Evaluation of the upper limb lymphatic system
| ISRCTN | ISRCTN12987051 |
|---|---|
| DOI | https://doi.org/10.1186/ISRCTN12987051 |
| Secondary identifying numbers | 1/2015 |
- Submission date
- 01/03/2016
- Registration date
- 11/03/2016
- Last edited
- 11/03/2016
- Recruitment status
- No longer recruiting
- Overall study status
- Completed
- Condition category
- Cancer
Plain English summary of protocol
Background and study aims
The lymphatic system is made up of a network of thin tubes called lymph vessels and lymph nodes. It is a key part of the body’s immune system, playing an important role in fighting infections and destroying old or abnormal cells (for example, cancer cells). Lymph nodes are found under the armpits, in the groin and also the neck. Breast cancer often spreads to other parts of the body though the lymphatic system., with cancer cells moving out from the tumour in the breast and into the surrounding lymph nodes. This can cause long term damage to the affected lymph node, stopping it from being able to drain properly. The resulting accumulation of fluid (lymph fluid) results in swelling, often of the arm. Knowledge of the upper limb lymphatic system is mainly based on lymphoscintigraphic studies (that is, studies using a imaging technique to look at the lymph nodes and see how well they are draining) performed in patients with breast cancer-related lymphedema (BCRL). While these studies provide information on the how the disease is affecting the body (pathophysiology) in BCRL, they cannot be used in studies interested in the normal functioning of the lymphatic system. The aim of this study is to evaluate, through lymphoscintigraphy, the function of lymphatics in individuals with an intact (normally functioning) lymphatic system.
Who can participate?
Patients suffering from melanoma (a type of skin cancer) and healthy volunteers.

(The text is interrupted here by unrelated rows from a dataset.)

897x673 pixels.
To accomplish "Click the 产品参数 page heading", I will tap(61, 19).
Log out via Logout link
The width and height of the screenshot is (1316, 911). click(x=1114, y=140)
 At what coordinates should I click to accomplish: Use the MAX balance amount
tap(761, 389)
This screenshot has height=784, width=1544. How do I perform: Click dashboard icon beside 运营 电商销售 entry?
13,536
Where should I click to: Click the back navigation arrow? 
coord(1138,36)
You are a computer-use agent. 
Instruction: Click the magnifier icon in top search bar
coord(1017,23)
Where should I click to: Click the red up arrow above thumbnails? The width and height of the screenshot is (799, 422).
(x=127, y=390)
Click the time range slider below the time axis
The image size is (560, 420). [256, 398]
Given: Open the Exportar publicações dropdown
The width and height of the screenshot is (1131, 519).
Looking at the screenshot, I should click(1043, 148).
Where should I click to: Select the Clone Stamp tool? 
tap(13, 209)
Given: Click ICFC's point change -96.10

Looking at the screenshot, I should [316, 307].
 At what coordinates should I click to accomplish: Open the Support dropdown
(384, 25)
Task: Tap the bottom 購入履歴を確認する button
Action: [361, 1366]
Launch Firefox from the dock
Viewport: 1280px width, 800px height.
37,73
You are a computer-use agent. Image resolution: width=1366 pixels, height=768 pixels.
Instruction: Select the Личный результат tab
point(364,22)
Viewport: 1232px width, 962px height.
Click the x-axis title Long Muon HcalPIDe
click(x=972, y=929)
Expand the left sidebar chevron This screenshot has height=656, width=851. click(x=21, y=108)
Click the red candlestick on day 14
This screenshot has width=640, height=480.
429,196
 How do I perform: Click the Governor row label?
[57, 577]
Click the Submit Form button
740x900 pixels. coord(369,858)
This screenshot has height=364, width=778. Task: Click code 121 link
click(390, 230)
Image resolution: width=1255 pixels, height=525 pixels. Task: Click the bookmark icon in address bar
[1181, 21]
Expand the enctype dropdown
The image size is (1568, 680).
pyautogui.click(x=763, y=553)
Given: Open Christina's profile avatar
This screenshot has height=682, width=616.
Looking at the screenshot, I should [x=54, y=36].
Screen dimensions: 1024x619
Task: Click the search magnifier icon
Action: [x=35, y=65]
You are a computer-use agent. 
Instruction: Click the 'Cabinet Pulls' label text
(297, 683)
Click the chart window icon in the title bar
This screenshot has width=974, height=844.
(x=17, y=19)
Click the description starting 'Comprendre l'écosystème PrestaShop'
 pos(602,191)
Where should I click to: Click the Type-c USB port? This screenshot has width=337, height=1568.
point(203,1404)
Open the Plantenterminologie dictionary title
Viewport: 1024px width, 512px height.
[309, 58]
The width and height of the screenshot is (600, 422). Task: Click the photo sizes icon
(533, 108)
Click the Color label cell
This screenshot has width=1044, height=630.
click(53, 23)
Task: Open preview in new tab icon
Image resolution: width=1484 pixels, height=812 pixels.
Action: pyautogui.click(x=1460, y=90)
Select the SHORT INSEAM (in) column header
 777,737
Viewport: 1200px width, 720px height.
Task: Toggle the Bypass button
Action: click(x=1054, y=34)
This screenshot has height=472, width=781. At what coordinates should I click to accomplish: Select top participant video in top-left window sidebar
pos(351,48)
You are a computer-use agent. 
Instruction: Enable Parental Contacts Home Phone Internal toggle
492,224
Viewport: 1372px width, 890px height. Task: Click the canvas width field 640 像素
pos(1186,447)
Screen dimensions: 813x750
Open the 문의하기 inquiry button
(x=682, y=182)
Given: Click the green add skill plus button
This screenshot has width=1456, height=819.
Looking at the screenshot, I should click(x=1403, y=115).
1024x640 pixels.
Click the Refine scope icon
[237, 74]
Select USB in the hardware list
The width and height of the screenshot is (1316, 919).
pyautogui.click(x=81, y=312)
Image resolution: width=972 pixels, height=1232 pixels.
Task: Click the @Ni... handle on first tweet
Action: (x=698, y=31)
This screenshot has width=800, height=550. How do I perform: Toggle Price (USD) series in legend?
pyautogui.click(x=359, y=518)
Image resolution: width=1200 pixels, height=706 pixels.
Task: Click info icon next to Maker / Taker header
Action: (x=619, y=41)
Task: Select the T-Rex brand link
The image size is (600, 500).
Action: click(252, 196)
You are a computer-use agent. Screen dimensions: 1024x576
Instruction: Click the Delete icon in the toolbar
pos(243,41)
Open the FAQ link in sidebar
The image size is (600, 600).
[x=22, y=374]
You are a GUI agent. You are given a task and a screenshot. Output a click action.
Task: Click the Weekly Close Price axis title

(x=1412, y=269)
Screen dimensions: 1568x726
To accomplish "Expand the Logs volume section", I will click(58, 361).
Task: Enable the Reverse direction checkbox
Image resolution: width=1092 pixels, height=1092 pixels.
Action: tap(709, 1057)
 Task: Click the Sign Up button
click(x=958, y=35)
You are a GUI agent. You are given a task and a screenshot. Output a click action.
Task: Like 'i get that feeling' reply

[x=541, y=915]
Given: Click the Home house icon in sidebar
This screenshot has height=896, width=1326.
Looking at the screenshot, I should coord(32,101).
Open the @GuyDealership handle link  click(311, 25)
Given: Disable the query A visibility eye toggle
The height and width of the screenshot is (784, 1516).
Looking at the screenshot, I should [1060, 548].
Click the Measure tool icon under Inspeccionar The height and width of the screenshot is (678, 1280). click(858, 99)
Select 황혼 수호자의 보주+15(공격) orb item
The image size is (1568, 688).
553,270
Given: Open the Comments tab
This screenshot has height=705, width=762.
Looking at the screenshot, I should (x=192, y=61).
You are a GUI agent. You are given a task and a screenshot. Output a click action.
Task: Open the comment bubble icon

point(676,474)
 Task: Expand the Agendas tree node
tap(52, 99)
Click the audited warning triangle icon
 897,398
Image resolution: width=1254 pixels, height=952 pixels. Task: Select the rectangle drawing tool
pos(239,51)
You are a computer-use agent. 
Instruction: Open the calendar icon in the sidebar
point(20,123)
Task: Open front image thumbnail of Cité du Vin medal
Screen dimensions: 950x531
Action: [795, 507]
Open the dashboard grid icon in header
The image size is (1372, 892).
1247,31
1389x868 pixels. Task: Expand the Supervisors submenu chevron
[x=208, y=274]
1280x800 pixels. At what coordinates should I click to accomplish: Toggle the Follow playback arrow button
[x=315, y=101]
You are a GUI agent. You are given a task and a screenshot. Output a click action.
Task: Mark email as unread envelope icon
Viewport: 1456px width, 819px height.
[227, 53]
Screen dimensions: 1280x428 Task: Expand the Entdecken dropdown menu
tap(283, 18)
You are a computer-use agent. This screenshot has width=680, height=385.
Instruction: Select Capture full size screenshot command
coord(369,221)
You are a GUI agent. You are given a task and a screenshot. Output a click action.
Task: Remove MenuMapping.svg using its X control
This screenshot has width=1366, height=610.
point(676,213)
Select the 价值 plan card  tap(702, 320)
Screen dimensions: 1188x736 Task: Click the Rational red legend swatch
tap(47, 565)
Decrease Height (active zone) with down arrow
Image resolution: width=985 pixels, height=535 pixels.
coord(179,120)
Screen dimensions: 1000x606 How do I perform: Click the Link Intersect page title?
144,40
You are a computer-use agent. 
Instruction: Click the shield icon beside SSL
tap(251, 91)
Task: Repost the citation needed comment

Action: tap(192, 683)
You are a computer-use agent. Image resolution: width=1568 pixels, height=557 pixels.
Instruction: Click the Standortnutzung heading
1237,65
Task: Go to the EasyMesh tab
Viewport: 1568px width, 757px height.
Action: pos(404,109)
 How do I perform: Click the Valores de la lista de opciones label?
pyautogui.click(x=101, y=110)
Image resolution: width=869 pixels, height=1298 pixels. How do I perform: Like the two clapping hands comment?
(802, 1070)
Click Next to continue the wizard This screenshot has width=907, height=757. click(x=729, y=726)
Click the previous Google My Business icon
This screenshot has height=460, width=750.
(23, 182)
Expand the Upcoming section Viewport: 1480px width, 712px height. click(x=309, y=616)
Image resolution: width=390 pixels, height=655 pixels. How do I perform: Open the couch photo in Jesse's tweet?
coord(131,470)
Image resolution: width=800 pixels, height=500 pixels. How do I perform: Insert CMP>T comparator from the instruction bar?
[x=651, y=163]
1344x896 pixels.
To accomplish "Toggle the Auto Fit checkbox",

What does the study involve?
Once informed consent has been given by the participants, they undergo a lymphoscintigraphy, which is a scan involving the injection of a small quantity of a radioactive substance called technetium-99m nanocolloid. The injection is made into the skin of the second webspace of each hand (the flashy area between thumb and forefinger) . Patients then lie down so that a gamma camera can be used to take pictures of the upper limbs. This data is then used to look at the functioning of their lymphatic system.
What are the possible benefits and risks of participating?
Patients are exposed to radiation, but at a dose very likely to place them at risk.
Where is the study run from?
University Hospital "P. Giaccone", Department of Surgical, Oncological and Oral Sciences, University of Palermo (Italy)
When is the study starting and how long is it expected to run for?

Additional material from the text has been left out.